Change for the Better West CoastNYT Pick
With high unemployment of college graduates, MBA’s and graduate students, this is unfair labor practice. Many organizations– libraries, clinics, animal shelters, hospitals, businesses– use free labor, consequently the pool of unemployed people who can’t work for free increases.
Meanwhile, graduates without “experience” are passed over, keeping this type of almost slave labor supplied with a steady pool of highly educated, motivated labor. However, those in the lower socio-economic echelons don’t have parents who can subsidize this, which leads to greater inequality.
Most often this is called ‘efficient” or clever, but it is costly in the overall health of our society.
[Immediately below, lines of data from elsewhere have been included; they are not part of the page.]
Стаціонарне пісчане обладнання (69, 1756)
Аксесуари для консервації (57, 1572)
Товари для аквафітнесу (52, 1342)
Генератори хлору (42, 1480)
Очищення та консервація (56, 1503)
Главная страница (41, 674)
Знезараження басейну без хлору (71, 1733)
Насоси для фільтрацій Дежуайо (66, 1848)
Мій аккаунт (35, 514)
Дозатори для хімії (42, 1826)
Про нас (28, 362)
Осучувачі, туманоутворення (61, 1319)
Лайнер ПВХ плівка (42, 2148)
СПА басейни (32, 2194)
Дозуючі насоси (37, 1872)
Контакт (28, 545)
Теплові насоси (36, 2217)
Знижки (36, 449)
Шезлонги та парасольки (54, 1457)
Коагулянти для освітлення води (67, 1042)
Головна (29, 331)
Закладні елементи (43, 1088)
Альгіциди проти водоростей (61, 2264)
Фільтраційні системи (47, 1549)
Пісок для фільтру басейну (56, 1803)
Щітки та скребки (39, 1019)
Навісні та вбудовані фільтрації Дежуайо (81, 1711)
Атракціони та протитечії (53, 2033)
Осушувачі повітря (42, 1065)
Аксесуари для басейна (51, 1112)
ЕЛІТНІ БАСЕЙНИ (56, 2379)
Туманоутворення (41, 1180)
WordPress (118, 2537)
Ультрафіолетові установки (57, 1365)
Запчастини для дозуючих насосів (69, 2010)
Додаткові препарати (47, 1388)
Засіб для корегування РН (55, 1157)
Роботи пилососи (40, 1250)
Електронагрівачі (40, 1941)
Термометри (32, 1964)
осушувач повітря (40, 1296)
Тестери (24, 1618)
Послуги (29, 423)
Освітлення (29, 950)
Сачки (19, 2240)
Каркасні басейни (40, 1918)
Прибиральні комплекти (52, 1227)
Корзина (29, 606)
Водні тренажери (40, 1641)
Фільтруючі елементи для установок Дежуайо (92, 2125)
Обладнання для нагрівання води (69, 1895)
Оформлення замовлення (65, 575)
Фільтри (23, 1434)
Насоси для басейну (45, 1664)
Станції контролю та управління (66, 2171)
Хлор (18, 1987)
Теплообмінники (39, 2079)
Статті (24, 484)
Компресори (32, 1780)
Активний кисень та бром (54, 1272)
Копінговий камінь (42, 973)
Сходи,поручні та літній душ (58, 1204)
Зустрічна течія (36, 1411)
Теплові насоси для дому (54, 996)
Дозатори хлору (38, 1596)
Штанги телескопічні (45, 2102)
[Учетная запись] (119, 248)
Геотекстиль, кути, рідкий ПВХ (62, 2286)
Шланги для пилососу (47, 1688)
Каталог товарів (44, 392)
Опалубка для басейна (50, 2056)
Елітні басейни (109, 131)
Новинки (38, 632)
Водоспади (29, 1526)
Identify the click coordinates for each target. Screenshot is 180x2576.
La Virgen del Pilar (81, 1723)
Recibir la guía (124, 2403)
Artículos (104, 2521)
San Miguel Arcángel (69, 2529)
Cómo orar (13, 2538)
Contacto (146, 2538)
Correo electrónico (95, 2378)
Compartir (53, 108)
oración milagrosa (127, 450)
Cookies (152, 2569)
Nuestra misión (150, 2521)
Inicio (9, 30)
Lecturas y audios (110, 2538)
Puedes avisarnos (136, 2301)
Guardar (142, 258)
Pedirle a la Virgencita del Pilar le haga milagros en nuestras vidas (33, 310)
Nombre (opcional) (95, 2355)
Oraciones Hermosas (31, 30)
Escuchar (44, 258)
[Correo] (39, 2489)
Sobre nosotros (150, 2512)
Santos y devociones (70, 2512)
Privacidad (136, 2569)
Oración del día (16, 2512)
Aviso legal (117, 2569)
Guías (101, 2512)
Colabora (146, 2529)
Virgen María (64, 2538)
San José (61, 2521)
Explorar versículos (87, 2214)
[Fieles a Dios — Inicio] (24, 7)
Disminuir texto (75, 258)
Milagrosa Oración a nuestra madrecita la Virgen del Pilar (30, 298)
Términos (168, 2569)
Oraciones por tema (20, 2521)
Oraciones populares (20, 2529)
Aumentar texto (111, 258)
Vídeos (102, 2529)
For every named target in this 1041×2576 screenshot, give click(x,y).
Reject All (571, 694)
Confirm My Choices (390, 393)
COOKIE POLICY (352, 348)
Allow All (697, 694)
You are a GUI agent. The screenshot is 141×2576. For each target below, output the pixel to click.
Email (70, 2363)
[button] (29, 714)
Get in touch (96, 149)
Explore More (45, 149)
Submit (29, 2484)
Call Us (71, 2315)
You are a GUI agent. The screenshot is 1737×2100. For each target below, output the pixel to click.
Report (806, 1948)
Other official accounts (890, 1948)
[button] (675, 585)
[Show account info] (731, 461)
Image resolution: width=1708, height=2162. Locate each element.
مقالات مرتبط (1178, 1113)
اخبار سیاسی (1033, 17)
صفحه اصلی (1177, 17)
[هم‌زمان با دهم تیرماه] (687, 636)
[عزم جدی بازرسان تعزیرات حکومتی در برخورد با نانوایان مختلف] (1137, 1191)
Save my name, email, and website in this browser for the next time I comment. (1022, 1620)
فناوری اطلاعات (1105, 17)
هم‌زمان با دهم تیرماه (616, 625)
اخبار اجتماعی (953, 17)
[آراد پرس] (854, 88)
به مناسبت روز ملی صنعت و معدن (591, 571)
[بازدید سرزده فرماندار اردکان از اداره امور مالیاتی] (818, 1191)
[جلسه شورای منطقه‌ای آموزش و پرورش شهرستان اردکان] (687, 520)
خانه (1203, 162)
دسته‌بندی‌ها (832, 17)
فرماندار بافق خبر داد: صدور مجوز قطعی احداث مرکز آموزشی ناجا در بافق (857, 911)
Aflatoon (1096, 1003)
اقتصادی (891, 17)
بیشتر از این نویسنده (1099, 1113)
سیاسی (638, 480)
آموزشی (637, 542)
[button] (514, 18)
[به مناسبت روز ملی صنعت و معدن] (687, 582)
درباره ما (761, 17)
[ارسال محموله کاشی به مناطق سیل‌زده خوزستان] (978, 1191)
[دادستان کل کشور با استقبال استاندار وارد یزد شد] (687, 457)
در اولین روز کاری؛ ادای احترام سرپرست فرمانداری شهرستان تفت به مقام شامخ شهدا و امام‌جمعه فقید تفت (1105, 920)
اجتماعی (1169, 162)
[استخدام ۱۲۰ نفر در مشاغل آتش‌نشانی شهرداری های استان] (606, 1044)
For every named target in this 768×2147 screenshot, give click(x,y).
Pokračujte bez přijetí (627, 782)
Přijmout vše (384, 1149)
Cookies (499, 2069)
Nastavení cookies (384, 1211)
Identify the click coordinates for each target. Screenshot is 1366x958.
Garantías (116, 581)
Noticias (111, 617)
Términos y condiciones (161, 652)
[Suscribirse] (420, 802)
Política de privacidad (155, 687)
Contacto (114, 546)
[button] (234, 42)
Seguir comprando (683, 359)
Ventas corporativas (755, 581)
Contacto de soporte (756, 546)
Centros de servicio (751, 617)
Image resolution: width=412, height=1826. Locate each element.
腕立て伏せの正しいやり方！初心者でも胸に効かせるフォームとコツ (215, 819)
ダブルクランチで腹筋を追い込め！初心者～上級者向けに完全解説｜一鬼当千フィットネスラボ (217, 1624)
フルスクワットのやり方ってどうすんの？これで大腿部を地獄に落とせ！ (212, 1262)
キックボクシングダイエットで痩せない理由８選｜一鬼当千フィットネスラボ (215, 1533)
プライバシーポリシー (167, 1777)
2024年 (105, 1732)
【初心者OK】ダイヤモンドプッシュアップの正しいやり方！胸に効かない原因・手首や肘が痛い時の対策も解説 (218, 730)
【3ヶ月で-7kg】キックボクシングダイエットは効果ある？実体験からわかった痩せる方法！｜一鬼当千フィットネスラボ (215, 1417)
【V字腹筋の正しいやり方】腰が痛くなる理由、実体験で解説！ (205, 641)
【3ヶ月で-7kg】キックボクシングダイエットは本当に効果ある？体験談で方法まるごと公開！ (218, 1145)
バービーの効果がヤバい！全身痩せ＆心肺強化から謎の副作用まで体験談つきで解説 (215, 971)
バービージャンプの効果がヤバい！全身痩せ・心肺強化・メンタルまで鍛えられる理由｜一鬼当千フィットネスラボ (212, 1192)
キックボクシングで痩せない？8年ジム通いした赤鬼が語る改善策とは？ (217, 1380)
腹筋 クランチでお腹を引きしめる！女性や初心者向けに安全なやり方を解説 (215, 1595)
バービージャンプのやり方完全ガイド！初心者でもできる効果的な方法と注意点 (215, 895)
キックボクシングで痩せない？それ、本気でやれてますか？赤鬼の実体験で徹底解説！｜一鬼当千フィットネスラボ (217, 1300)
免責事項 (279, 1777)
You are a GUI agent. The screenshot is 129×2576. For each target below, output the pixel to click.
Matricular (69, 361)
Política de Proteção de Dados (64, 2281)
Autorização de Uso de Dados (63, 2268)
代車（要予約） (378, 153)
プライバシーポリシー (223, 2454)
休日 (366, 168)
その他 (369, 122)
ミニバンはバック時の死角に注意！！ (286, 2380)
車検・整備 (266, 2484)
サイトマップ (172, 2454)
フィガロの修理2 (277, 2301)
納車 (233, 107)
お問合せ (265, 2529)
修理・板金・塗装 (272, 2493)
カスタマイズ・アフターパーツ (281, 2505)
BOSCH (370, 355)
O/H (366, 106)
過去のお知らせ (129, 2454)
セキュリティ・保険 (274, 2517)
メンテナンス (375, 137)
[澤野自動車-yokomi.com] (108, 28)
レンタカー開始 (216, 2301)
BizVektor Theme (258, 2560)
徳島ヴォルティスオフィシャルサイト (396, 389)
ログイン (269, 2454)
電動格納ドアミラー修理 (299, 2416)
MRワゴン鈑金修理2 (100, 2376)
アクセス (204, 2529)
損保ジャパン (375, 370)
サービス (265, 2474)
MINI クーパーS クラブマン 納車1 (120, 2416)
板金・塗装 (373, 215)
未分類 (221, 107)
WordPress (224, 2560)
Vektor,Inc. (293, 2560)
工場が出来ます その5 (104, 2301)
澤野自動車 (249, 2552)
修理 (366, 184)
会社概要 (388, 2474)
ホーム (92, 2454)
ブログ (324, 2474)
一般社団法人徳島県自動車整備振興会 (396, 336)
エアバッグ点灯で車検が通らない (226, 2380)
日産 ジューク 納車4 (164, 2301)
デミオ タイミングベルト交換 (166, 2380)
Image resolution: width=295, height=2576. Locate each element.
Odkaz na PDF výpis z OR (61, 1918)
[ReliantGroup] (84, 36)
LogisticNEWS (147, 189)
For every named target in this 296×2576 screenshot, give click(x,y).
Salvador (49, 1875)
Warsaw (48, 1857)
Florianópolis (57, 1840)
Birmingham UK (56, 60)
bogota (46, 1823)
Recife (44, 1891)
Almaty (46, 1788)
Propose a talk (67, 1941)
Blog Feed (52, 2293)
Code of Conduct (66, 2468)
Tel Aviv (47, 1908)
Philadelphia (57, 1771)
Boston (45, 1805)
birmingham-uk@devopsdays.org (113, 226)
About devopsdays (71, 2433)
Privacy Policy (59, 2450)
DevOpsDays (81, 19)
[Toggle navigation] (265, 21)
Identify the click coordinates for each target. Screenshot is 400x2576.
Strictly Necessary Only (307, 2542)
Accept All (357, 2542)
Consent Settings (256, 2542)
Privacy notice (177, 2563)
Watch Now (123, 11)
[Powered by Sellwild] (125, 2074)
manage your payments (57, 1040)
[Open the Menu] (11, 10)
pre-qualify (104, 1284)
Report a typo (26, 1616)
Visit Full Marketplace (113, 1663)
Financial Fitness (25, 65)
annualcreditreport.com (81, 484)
Thank you for writing this article.
I’m not looking for sympathy for my generation or the socio-economic class I grew up in. It’s just that I worry about the cultural values taking root right now.
I’m fine with a full 40 hours worth of a work week. That amount of time offers a fair balance to work and life. What does it say if we are not only willing, but expected to put in far more than that? 50, 60, 70 hours a week?
Not only are those types of work weeks mentally and physically exhausting, they cannot be good for productivity. I know that for me just knowing I’ll be working more than 8 hours slows my productivity, no matter what I try to prevent it. Add the mental and physical exhaustion that accompanies working that much and what do you get? Quite honestly, shoddy work. It is not possible to churn out the best products, analyses, etc. if you are running on exhaustion-levels of sleep.
So what do we value exactly? Not good work, not work-life balance, not making sure workers are at the very least healthy and sane. Apparently we value big time-spenders.
If you can spend your time without much return, you get to be slightly promoted to get slightly closer, but not much, to what your time is worth.
Welcome to the Second American Gilded Age, friends, but this time without the economic growth.
Have I mentioned how negative I’ve been feeling lately?